Intacct blends cloud-based accounting and business intelligence (BI) to help small and medium-sized businesses (SMBs) get a better handle on their financials.
The San Jose, Calif.-based provider of cloud-based accounting and financial management software has launched a new feature that displays snapshots of how their businesses are faring. Performance Cards—a no-cost addition to Intacct—now offer customers real-time business metrics in an easily digestible format.
Why now?
According to Vijay Ramakrishnan, director of product marketing for Intacct, Performance Cards come at a time when business as usual has increasingly grown more complicated for SMBs. Complexity is building, he said, particularly among companies that occupy the “M” portion of the SMB space. “
Business Growth Begets Complexity
“Mid-market companies are becoming much more complex earlier in their growth [cycle],” he said. They, like small businesses that plan to expand, require “fast, deep insights to make business decisions and they need them in a very efficient way,” Ramakrishnan told Small Business Computing. Intacct classifies mid-market companies as firms with 20 to 1,000 employees that generate a good amount of revenue, from $10 million up to $500 million.
In a survey of 270 of finance executives at American mid-market companies, the company discovered that just 22 percent answered “strongly agree” when asked if their financial software had the data visualization features that they needed. Eighty-eight percent were forced to rely on external software and tools to glean the business insights that they require.
Typical small businesses “struggle with reporting tools,” said Ramakrishnan. What’s more, since small business operators run very lean organizations,” they have very little in the way of time or resources to fully leverage business intelligence software, let alone exploit the insights that they would otherwise unearth. “Getting that real-time insight to manage complexity has always been difficult.”
At-a-Glance Business Intelligence
Performance Cards are compact, configurable panes that appear in the Intacct dashboard, arrayed across the top. A snack-sized complement to the product’s built-in reporting and graphing features, of sorts.
They provide eye-catching, real-time visualizations on financial metrics like net income and profit margin per month. Icons, such as upward-pointing green arrows, show how a particular figure is trending compared to previous periods.
“They pack a lot of information in a small amount of real estate,” said Ramakrishnan. And they render equally well on mobile devices as they do on a PC, he added.

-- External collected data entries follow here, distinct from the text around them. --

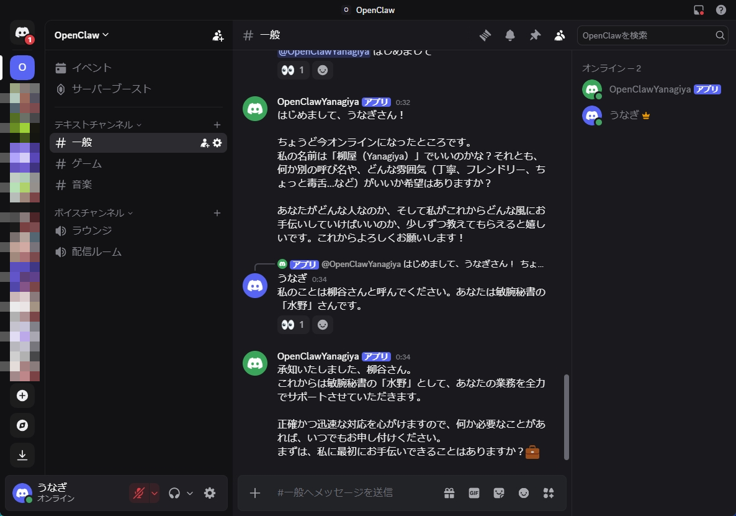Open the sticker picker

498,492
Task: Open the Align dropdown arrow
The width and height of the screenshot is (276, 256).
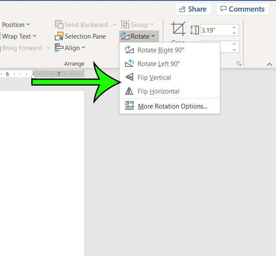Action: pos(83,48)
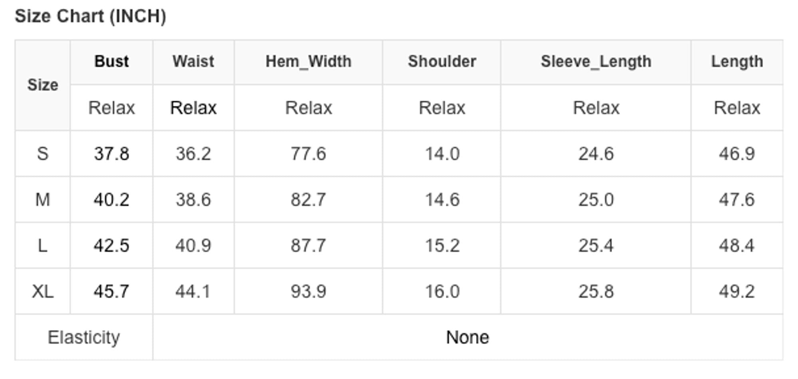Click the 46.9 length value
The height and width of the screenshot is (379, 798).
tap(737, 153)
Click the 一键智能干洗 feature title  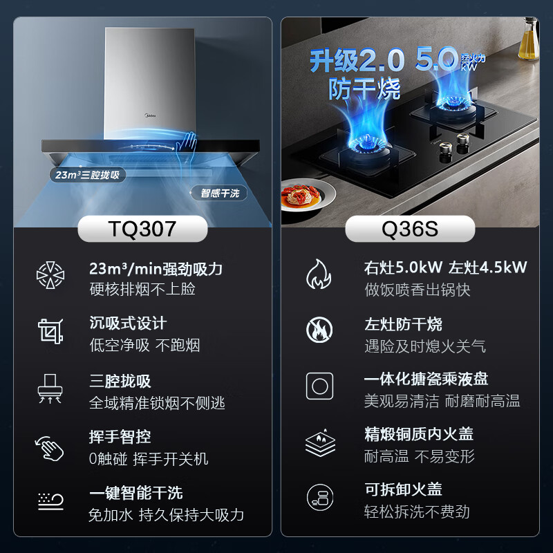click(135, 493)

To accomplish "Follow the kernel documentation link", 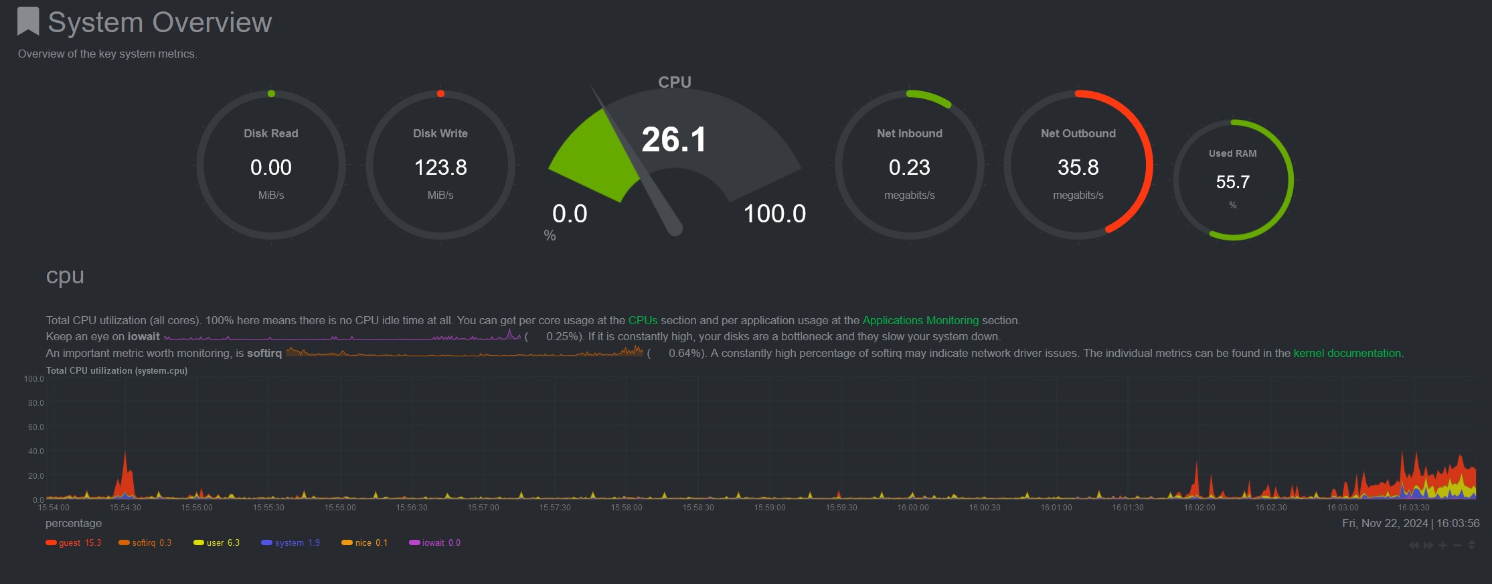I will [1347, 353].
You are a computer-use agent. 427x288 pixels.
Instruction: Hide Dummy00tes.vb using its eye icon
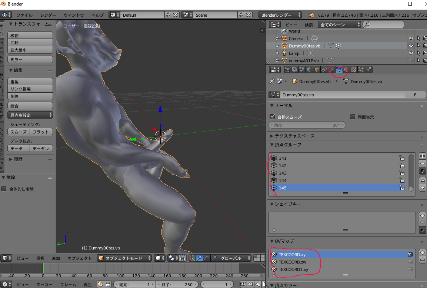(411, 46)
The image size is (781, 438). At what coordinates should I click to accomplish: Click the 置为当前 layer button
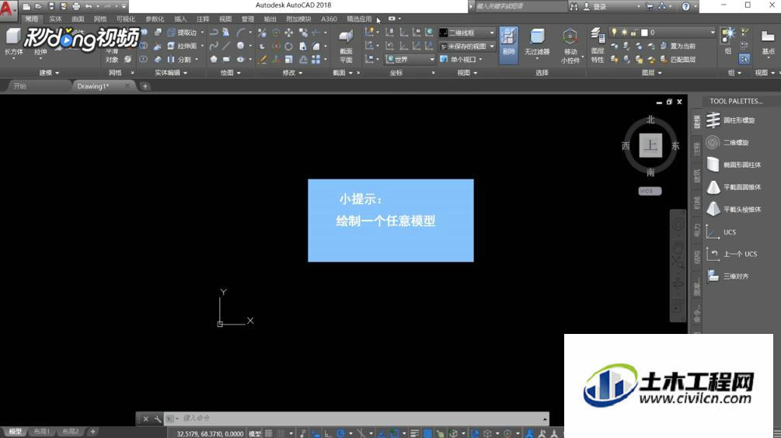point(678,46)
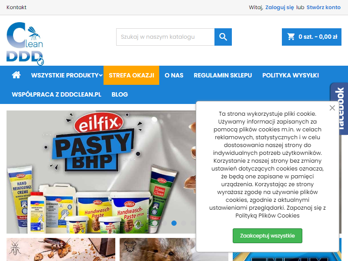This screenshot has width=348, height=261.
Task: Open the Kontakt link
Action: [x=17, y=7]
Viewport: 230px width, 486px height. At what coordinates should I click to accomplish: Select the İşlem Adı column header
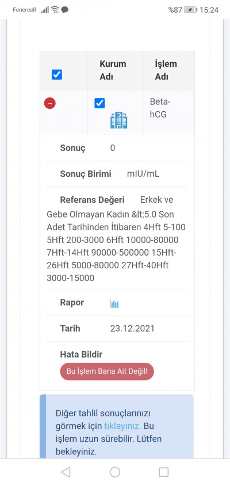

Users can create their own Performance Cards that are tailored to their specific needs or roles. The feature supports custom titles and selectable reporting periods, account groups and even icon sets.
Diving deeper, additional filters let you “trend for revenues from a particular customer, particular geography or a particular project,” offered Ramakrishnan as examples. You can monitor practically any financial metric in any business context using a wizard-driven interface.
It’s all made possible by the company’s “multi-dimensional general ledger” technology, said Ramakrishnan. Entries are “tagged with a dimension value that reflects the business context of the transaction,” he added. The result is an accounting system that can “capture both financial data and the business meaning together, in a real-time way.”
Intacct’s software is “not just about dollar figures,” said Ramakrishnan. It lets small businesses “monitor trends in operational measures,” he said.
Performance Cards are data-driven visual manifestations of applying analytics to the company’s contextual financial software foundation. The platform performs the heavy lifting, masking the complexity of BI while generating visuals that instantly convey the financial health of a project, a department, or the entire business.
In short, the days of poring over Excel files, cross-referencing data points and generating time-consuming reports are over, according to Ramakrishnan. His company’s Performance Cards generate “visualizations that deliver the fastest business insights of any financial system,” he boasted.